[[ ENTRIES SHOWN open ]]

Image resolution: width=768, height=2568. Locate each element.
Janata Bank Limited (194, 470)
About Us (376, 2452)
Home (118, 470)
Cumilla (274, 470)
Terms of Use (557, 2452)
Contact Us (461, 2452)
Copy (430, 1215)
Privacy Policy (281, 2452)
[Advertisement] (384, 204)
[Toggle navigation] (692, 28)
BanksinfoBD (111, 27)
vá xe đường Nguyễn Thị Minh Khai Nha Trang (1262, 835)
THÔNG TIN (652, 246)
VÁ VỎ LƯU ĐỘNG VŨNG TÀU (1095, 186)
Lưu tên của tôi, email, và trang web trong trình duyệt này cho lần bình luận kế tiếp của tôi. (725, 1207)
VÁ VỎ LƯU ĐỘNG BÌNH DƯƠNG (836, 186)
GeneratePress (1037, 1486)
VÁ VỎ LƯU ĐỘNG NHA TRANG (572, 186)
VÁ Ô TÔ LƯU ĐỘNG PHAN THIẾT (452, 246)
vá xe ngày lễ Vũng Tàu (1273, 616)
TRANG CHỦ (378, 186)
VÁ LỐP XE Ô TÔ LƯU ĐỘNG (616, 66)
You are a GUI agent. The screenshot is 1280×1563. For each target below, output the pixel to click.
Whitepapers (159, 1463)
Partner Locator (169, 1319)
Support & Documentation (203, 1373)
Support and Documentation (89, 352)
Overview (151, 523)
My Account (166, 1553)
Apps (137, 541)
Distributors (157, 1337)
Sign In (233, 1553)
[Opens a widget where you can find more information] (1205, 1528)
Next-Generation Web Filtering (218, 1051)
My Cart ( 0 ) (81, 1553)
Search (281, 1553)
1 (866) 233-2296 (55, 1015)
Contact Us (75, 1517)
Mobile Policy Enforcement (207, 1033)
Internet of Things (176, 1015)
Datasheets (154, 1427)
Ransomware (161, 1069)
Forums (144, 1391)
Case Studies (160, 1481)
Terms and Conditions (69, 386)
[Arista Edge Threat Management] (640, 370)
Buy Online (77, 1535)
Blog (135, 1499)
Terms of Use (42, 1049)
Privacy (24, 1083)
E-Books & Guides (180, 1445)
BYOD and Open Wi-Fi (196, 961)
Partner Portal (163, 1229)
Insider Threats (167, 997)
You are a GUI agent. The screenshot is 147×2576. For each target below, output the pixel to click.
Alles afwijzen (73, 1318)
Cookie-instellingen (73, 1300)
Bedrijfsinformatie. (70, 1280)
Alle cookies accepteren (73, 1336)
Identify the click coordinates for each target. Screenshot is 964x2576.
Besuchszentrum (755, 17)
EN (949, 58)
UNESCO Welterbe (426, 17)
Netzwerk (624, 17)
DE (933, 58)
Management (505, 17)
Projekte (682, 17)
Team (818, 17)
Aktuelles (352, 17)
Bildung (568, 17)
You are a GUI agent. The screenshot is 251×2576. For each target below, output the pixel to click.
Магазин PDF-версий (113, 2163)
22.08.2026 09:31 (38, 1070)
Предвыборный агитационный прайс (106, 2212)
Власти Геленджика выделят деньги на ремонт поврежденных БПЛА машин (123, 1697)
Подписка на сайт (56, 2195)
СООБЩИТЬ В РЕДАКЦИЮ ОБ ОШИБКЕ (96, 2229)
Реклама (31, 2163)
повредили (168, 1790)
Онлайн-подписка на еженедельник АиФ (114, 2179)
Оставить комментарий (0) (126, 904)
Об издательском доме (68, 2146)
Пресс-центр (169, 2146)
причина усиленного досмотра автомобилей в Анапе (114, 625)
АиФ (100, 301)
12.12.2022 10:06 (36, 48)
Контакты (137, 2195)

[[ ENTRIES SHOWN closed ]]

● **PROMPT**
The answer must be the complete set of entries, retyped exactly.

● **PROBLEM SOLUTION**
Image resolution: width=768, height=2568. Locate each element.
Janata Bank Limited (194, 470)
About Us (376, 2452)
Home (118, 470)
Cumilla (274, 470)
Terms of Use (557, 2452)
Contact Us (461, 2452)
Copy (430, 1215)
Privacy Policy (281, 2452)
[Advertisement] (384, 204)
[Toggle navigation] (692, 28)
BanksinfoBD (111, 27)
vá xe đường Nguyễn Thị Minh Khai Nha Trang (1262, 835)
THÔNG TIN (652, 246)
VÁ VỎ LƯU ĐỘNG VŨNG TÀU (1095, 186)
Lưu tên của tôi, email, và trang web trong trình duyệt này cho lần bình luận kế tiếp của tôi. (725, 1207)
VÁ VỎ LƯU ĐỘNG BÌNH DƯƠNG (836, 186)
GeneratePress (1037, 1486)
VÁ VỎ LƯU ĐỘNG NHA TRANG (572, 186)
VÁ Ô TÔ LƯU ĐỘNG PHAN THIẾT (452, 246)
vá xe ngày lễ Vũng Tàu (1273, 616)
TRANG CHỦ (378, 186)
VÁ LỐP XE Ô TÔ LƯU ĐỘNG (616, 66)
You are a GUI agent. The screenshot is 1280×1563. For each target below, output the pixel to click.
Whitepapers (159, 1463)
Partner Locator (169, 1319)
Support & Documentation (203, 1373)
Support and Documentation (89, 352)
Overview (151, 523)
My Account (166, 1553)
Apps (137, 541)
Distributors (157, 1337)
Sign In (233, 1553)
[Opens a widget where you can find more information] (1205, 1528)
Next-Generation Web Filtering (218, 1051)
My Cart ( 0 ) (81, 1553)
Search (281, 1553)
1 (866) 233-2296 (55, 1015)
Contact Us (75, 1517)
Mobile Policy Enforcement (207, 1033)
Internet of Things (176, 1015)
Datasheets (154, 1427)
Ransomware (161, 1069)
Forums (144, 1391)
Case Studies (160, 1481)
Terms and Conditions (69, 386)
[Arista Edge Threat Management] (640, 370)
Buy Online (77, 1535)
Blog (135, 1499)
Terms of Use (42, 1049)
Privacy (24, 1083)
E-Books & Guides (180, 1445)
BYOD and Open Wi-Fi (196, 961)
Partner Portal (163, 1229)
Insider Threats (167, 997)
You are a GUI agent. The screenshot is 147×2576. For each target below, output the pixel to click.
Alles afwijzen (73, 1318)
Cookie-instellingen (73, 1300)
Bedrijfsinformatie. (70, 1280)
Alle cookies accepteren (73, 1336)
Identify the click coordinates for each target. Screenshot is 964x2576.
Besuchszentrum (755, 17)
EN (949, 58)
UNESCO Welterbe (426, 17)
Netzwerk (624, 17)
DE (933, 58)
Management (505, 17)
Projekte (682, 17)
Team (818, 17)
Aktuelles (352, 17)
Bildung (568, 17)
You are a GUI agent. The screenshot is 251×2576. For each target below, output the pixel to click.
Магазин PDF-версий (113, 2163)
22.08.2026 09:31 (38, 1070)
Предвыборный агитационный прайс (106, 2212)
Власти Геленджика выделят деньги на ремонт поврежденных БПЛА машин (123, 1697)
Подписка на сайт (56, 2195)
СООБЩИТЬ В РЕДАКЦИЮ ОБ ОШИБКЕ (96, 2229)
Реклама (31, 2163)
повредили (168, 1790)
Онлайн-подписка на еженедельник АиФ (114, 2179)
Оставить комментарий (0) (126, 904)
Об издательском доме (68, 2146)
Пресс-центр (169, 2146)
причина усиленного досмотра автомобилей в Анапе (114, 625)
АиФ (100, 301)
12.12.2022 10:06 (36, 48)
Контакты (137, 2195)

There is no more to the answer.